While sick with breast cancer in 1978, Sontag wrote Illness as Metaphor
partly arguing that if a culture views certain illnesses as a mystery or if the illness evokes fear those who are afflicted can be felt to be morally, if not literally, contagious. add greatly to the suffering of patients:
Thus, a surprisingly large number of people with cancer find themselves being shunned by relatives and friends and are the object of practices of decontamination by members of their household, as if cancer, like TB, were an infectious disease. The very names of such diseases are felt to have a magic power. In Stendhal's Armance (1827), the hero's mother refuses to say "tuberculosis," for fear that pronouncing the word will hasten the course of her son's malady.
In a similar way, Tillman says after her husband's death, for example, she quickly realized that most of her “happy and young” friends avoided her. Among them she was seen as the "tragic figure." They didn't want to “face the reality that something could happen to them, too. Somehow, acknowledging that something can happen seems to increase the probability that it will, and you don't want to jinx yourself.”
So cast off to what she calls the “island of grief” she opened up herself to books. "Reading other people's accounts of loss make me feel less alone, more connected," she writes. "I could read from the safety of my room where I could cry, without fear that someone would hear or see or want to intervene."

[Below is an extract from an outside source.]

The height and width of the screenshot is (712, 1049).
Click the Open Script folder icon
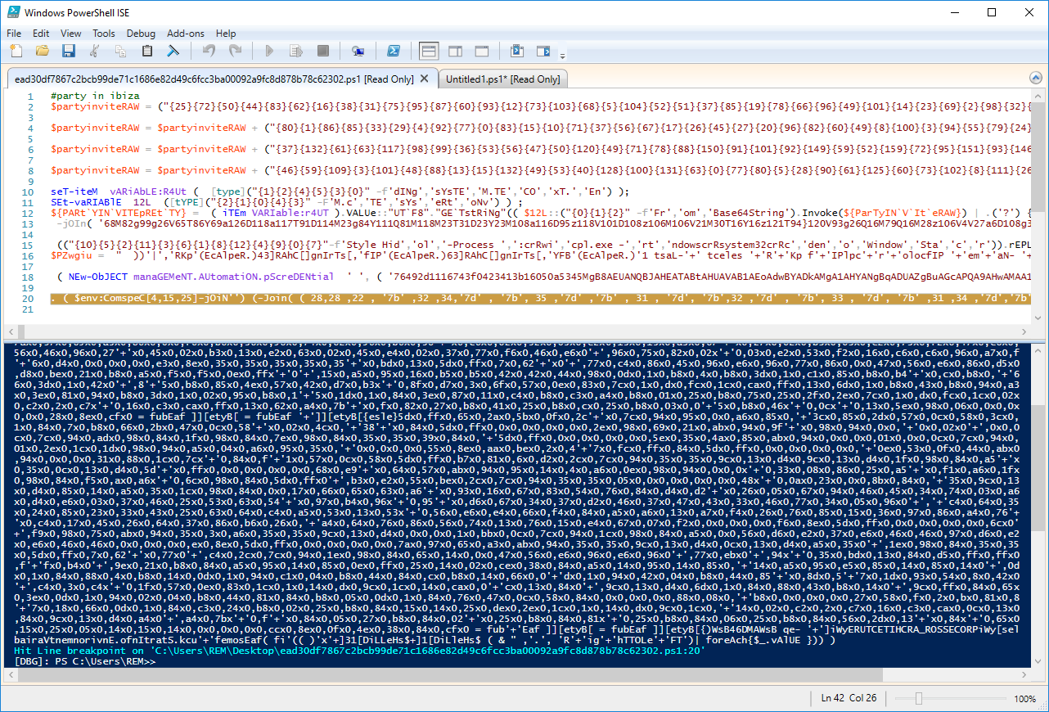pos(43,52)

While mainly an exploration through the rugged terrain of grief, The Letter
it is also an exploration of identity, a search for self. The Letter
shows that sudden loss, including death of a person, job, social status, etc., can unleash an identity crisis. "Not only had I lost Pat," she writes. "I'd lost the identity of who I'd been as Pat's wife." Therefore, Tillman's portrait of the couples' 11 year relationship is essential in understanding the author herself. “I knew exactly who I was when I was with Pat,” she adds. It is almost as if when her husband died, so did she.
So Tillman takes the reader back to Pat and Marie's childhood. “From the time he was a little kid,” Tillman writes. “Pat was always the guy in control.” By the time he reached high school, Pat was a football player with “cool self-confidence” and "self-possession" and the gift for gab who would talk to anyone. On the other hand, Marie describes her younger self as a painfully shy people pleaser filled with self-doubt whose afraid to raise her hand in class. ("[ Her older sister] was bossy when we were kids, but I was easygoing and happy to do whatever she wanted me to, so it all worked out.") The more time they spent together, the more she wanted his fearlessness to rub off on her. (What must it feel like, Tillman asks, not to care quite so much about what people thought?)

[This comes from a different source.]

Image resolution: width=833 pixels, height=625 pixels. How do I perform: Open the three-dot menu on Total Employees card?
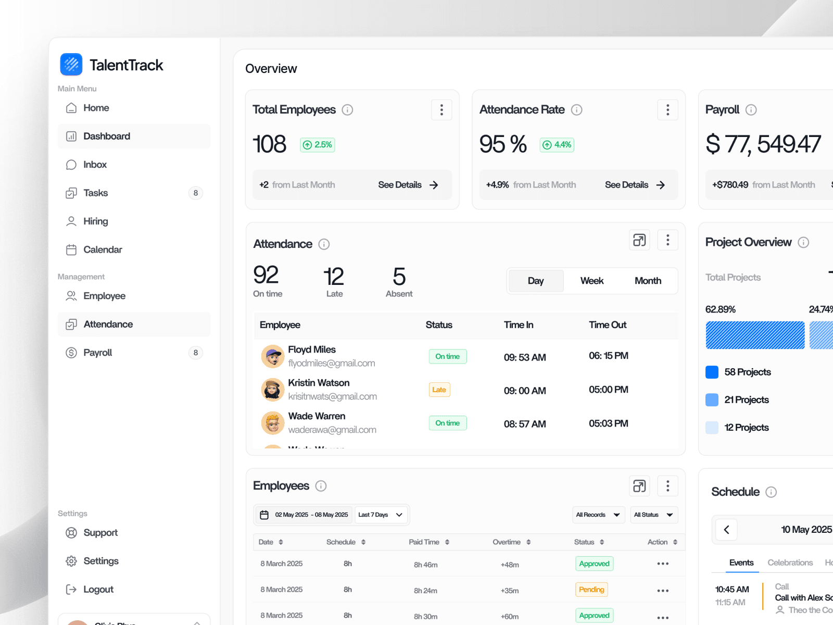[x=441, y=109]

Although some of the information is familiar from newspapers and books such as Jon Krakauer's best seller Where Men Win Glory: The Odyssey of Pat Tillman
and Boots on the Ground by Dusk: My Tribute to Pat Tillman
by Pat Tillman's mother,Mary Tillman
, The Letter
adds new information not previously revealed for those readers who have followed the Tillman case.
She writes about her personal meeting with Sgt. Greg Baker, who was the squad leader in the vehicle that opened fire on Pat. (“He wasn't able to finish his sentence, and started to cry.”) She writes in detail about the tense discussions she and Pat had for him to leave the NFL and serve the country. She writes about her upsetting experience with the military Casualty Assistance Officer. (I was furious,"Why don't you leave?" she told the Officer.)

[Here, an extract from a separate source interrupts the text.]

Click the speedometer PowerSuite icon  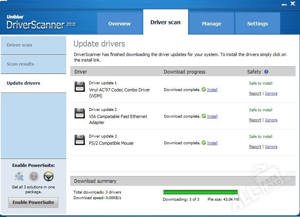(34, 176)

Overall, the book accomplishes Tillman's mission: that those in the wake of a loss will "feel a little more connected.” Hopefully, The Letter
, will find its way into the hands of those, who at this very moment, feel alone in their pain; they’ll find the comfort of shared experience here. For others, the stories in The Letter
will give insight on how to better support the suffering that loved ones shoulder in the wake of sudden loss.